» Extracted records:
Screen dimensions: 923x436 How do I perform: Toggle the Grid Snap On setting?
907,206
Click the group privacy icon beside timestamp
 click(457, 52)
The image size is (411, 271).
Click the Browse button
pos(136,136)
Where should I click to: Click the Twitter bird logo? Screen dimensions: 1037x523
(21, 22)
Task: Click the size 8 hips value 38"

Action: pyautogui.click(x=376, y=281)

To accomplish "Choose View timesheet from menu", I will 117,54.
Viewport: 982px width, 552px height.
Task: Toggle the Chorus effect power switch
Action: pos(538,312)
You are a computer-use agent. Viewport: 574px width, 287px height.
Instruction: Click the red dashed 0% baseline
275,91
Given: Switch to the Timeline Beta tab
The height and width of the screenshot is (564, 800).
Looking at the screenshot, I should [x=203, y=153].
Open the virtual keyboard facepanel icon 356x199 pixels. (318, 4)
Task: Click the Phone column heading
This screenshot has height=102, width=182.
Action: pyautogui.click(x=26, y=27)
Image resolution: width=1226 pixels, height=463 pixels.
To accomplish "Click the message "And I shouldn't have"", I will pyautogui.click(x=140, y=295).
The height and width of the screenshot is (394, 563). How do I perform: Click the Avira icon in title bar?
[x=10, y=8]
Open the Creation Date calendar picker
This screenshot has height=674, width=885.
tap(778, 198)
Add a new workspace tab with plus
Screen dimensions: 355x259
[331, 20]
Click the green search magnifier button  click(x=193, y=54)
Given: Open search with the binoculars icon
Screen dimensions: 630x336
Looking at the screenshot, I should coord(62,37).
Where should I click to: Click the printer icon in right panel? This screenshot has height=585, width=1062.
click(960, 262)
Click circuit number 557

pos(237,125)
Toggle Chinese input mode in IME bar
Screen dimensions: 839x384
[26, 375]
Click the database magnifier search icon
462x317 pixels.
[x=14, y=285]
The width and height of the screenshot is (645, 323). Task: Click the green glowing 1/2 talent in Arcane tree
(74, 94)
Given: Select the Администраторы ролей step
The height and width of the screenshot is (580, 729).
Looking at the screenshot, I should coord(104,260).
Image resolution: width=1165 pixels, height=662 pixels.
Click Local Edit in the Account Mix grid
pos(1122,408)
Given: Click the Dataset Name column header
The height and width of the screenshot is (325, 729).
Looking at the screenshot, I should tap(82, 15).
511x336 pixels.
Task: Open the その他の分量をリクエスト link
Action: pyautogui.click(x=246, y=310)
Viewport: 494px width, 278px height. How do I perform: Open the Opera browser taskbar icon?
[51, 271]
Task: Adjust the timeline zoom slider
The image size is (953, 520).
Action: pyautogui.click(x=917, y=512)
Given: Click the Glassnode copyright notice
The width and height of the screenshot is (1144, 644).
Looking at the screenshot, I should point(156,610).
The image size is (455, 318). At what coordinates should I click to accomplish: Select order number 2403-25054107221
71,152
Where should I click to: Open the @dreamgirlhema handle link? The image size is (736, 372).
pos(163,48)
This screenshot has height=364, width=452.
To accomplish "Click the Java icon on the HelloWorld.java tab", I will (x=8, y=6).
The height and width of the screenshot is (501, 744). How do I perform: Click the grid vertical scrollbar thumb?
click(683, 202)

» Exercise directions:
Within the listing above, give again exactly every line from the line with "The height and width of the screenshot is (580, 729)." through the line with "Given: Click the Dataset Name column header", both included, and no other line.

» Output:
The height and width of the screenshot is (580, 729).
Looking at the screenshot, I should coord(104,260).
Image resolution: width=1165 pixels, height=662 pixels.
Click Local Edit in the Account Mix grid
pos(1122,408)
Given: Click the Dataset Name column header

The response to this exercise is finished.